August 10, 2011
The latest polls show that 46 per cent of respondents don’t consider it a major issue that NDP interim leader Nycole Turmel was once a member of the Bloc Québécois. Further, 41 per cent said they weren’t even aware of the fact.
Talk about a tempest in a teapot.
Adding to the tawdry nature of the story is the spin the politicians have been putting on it. According to the Tories, anyone who has been a member of the Bloc is forever tainted and can never be trusted to hold a position of authority in a federalist party.
“I think it’s very disappointing,” Prime Minister Stephen Harper said. “I don’t know that I have a lot to say but I do think Canadians will find this disappointing. I think Canadians expect that any political party that wants to govern the country be unequivocally committed to this country. I think that’s the minimum Canadians expect.”

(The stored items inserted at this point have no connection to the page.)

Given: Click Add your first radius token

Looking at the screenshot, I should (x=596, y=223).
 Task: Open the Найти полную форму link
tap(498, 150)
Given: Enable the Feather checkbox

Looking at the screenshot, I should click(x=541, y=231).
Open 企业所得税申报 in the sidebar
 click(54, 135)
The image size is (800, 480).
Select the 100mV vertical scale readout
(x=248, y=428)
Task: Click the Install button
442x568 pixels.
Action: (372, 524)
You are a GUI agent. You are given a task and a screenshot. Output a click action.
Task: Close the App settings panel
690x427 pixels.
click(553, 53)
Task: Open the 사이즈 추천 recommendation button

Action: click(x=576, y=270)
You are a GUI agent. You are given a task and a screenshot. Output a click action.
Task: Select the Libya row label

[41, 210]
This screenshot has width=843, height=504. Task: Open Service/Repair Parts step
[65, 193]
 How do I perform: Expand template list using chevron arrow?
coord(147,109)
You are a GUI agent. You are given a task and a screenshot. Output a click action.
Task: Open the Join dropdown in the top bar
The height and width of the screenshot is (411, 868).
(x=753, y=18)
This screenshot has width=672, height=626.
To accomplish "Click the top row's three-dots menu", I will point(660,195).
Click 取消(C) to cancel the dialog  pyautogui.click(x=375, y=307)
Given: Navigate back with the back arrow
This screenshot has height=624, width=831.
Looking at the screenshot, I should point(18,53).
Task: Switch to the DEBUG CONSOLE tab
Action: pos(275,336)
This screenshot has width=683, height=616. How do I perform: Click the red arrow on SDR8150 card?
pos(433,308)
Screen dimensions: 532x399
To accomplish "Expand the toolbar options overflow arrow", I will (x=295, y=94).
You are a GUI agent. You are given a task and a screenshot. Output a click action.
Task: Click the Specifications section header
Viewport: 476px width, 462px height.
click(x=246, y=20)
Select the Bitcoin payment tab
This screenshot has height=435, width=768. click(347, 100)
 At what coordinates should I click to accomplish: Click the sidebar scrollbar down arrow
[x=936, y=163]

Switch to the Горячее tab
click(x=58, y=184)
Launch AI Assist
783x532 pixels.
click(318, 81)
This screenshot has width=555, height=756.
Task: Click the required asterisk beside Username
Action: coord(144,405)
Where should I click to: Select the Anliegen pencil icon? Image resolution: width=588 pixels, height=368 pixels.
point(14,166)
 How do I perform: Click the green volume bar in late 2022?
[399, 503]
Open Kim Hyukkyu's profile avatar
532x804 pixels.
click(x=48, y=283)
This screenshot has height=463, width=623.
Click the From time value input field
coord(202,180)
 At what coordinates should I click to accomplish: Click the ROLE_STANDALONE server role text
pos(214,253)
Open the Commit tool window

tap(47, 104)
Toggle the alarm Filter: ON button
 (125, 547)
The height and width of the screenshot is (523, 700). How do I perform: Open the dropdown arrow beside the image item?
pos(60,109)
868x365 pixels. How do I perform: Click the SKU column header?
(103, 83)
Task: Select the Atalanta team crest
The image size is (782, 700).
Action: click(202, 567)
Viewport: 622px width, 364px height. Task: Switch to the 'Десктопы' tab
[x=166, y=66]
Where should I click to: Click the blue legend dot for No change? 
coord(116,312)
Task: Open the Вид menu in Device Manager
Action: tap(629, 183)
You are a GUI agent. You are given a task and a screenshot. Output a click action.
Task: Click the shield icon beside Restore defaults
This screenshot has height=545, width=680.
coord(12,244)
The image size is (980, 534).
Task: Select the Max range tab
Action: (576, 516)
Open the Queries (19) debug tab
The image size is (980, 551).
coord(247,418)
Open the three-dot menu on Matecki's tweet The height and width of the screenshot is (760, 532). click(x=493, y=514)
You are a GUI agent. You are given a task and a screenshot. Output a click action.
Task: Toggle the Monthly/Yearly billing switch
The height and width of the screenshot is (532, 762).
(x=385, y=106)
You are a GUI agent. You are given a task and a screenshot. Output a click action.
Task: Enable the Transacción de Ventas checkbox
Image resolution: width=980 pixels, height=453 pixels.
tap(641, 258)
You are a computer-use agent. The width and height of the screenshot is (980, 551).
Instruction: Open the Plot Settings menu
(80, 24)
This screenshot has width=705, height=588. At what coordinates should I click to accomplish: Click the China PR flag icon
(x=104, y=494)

However, when one of their own — cabinet minister Denis Lebel — was exposed as a former Bloc member, it was a different story. Apparently he would have to take over from Stephen Harper as leader before it became a problem.
And so the political ping pong game went on.
About the only person to make a legitimate point was former Quebec Premier Bernard Landry, who noted that flitting between political parties shows a lack of conviction and sets a bad example for young people thinking of getting into politics.
“It’s rare that I agree with English Canada, but I think they’ve got a point here. There is a serious civic problem here. Participation in politics is not a joke, it’s not a gag. There are (party) activists who devote a large chunk of their lives as citizens in defense of their convictions.”
Indeed, many politicians already have reputations for being opportunists, and that may be why the Turmel affair has failed to capture the public’s imagination. It’s become commonplace.
Still, there is an upside to all this. The fact that Turmel and Lebel have switched sides — from separatist to federalist — is a bit of good news for Canadian unity. Instead of vilifying them, we should be praising them for seeing the light.
If Turmel and Lebel turn out to have successful careers as federal politicians, it will encourage other Quebecers to follow the same path. And the fact that it isn’t the path that Landry would like them to choose makes it all the better.